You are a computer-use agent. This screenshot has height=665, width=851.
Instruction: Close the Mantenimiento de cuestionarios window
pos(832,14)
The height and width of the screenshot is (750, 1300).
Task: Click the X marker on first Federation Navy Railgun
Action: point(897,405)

──────

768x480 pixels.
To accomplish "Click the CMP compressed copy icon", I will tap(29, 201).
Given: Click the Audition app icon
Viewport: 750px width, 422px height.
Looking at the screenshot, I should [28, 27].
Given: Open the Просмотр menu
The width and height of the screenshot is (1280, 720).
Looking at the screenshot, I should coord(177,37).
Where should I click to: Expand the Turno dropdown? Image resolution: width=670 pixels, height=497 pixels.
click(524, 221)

──────

AIM OF THE EXERCISE: Go through the listing above and pull out each line containing the word "Given".

YOUR SOLUTION:
Given: Click the Audition app icon
Given: Open the Просмотр menu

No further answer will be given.